[Records from a data source]
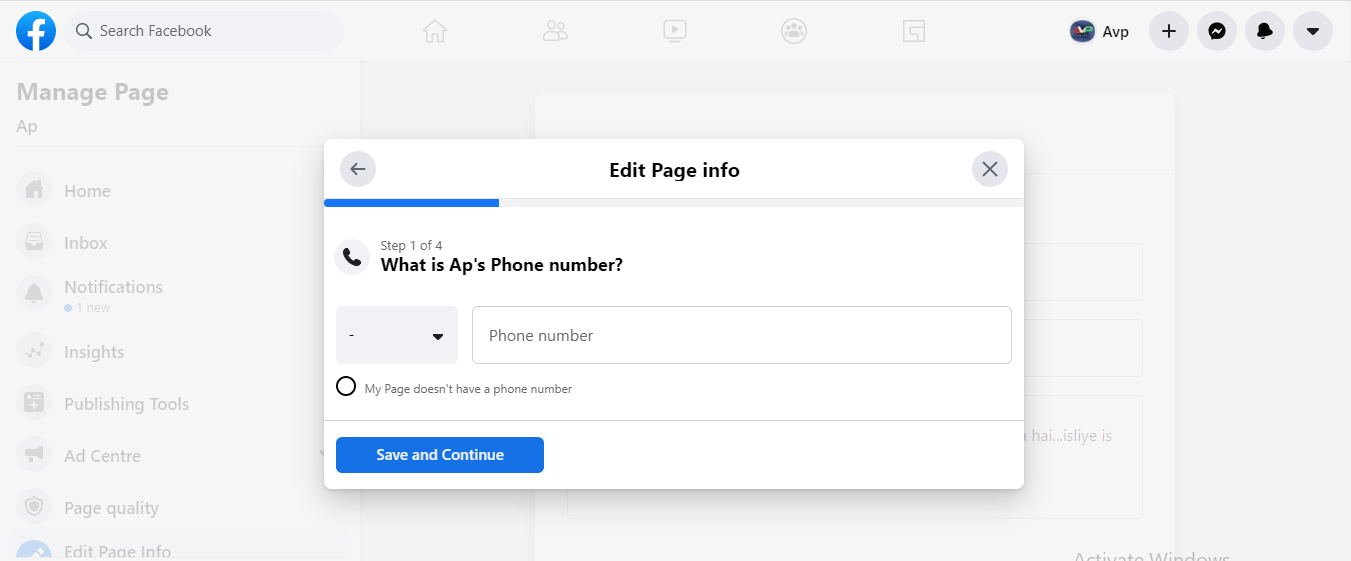The image size is (1351, 561).
Task: Open Inbox in Manage Page sidebar
Action: (85, 243)
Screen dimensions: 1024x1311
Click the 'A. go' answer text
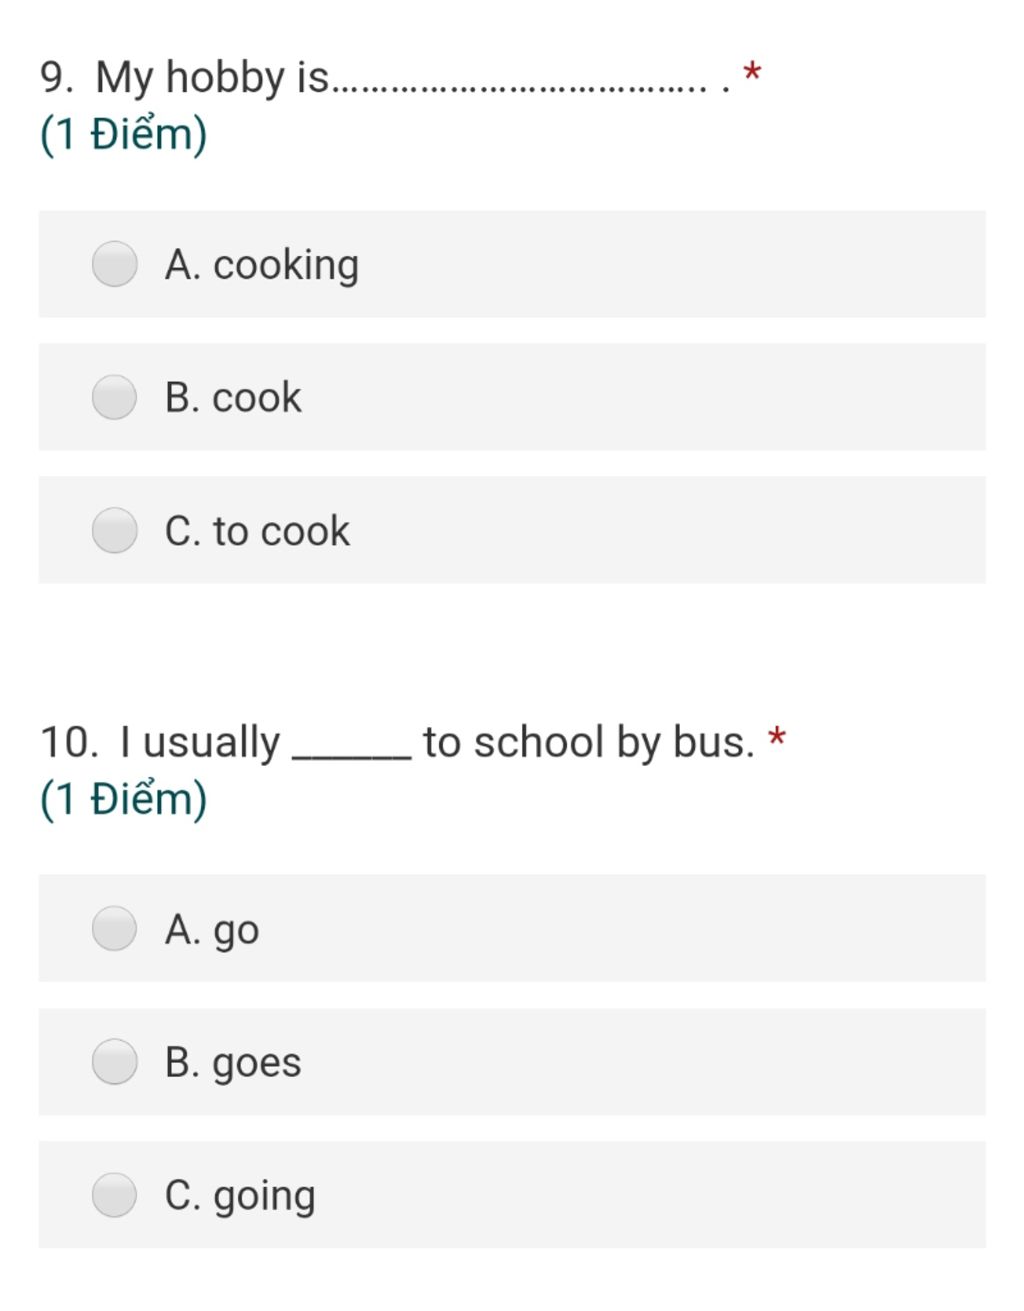coord(212,931)
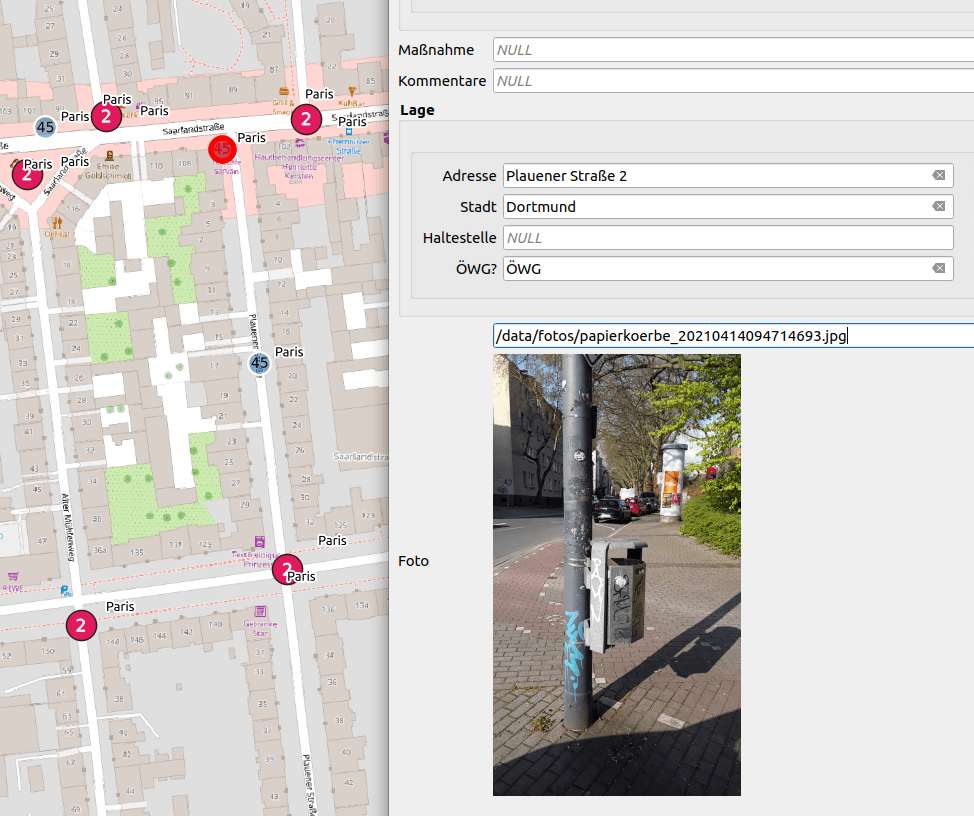The height and width of the screenshot is (816, 974).
Task: Clear the Stadt field value Dortmund
Action: pos(938,207)
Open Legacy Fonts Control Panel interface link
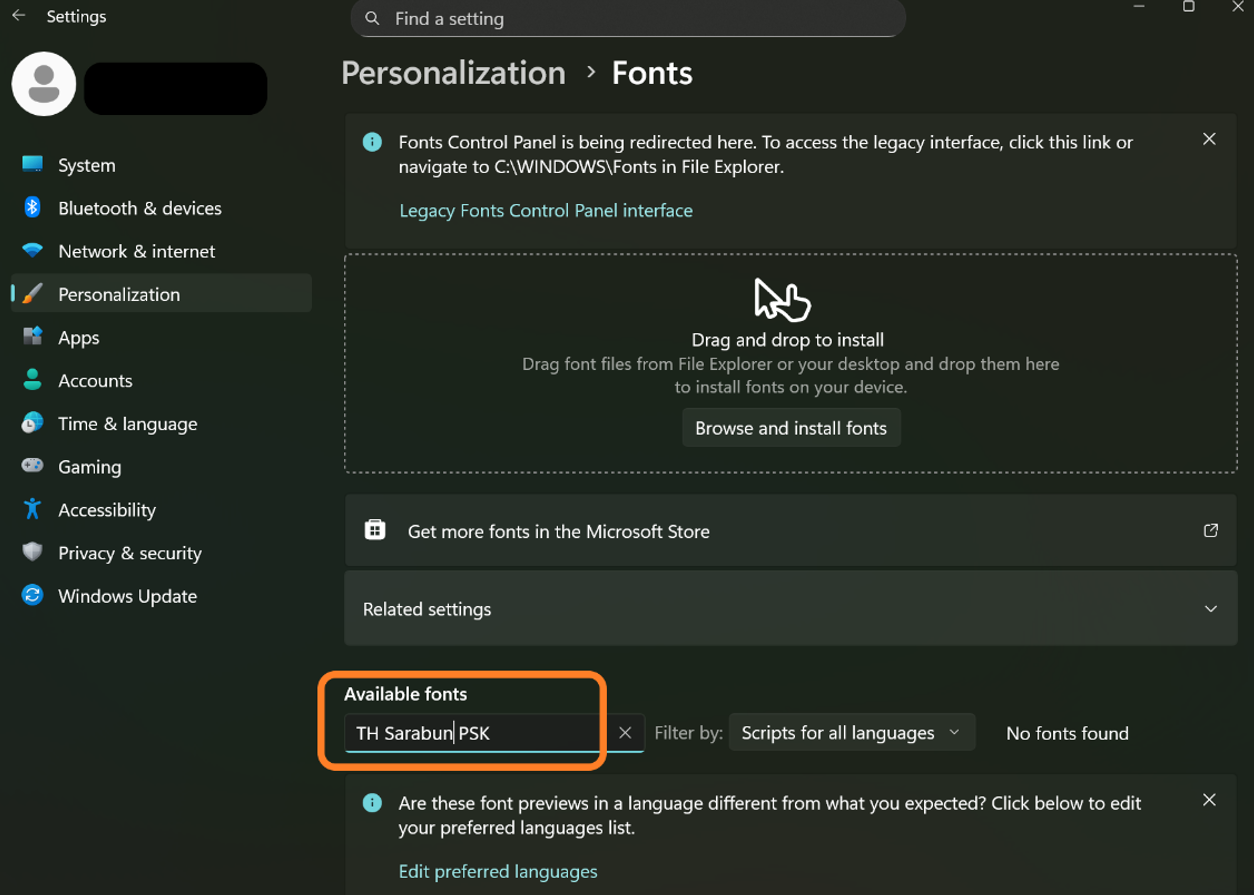The width and height of the screenshot is (1254, 895). tap(545, 210)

◆ **TASK ITEM**
From the line with "Screen dimensions: 1024x1311" down to the end of the entries, retype each line exactly as written, but drop the pictures.

◆ **ANSWER SPACE**
Screen dimensions: 1024x1311
Click the 'A. go' answer text
coord(212,931)
The height and width of the screenshot is (816, 974).
Task: Clear the Stadt field value Dortmund
Action: pos(938,207)
Open Legacy Fonts Control Panel interface link
The width and height of the screenshot is (1254, 895). tap(545, 210)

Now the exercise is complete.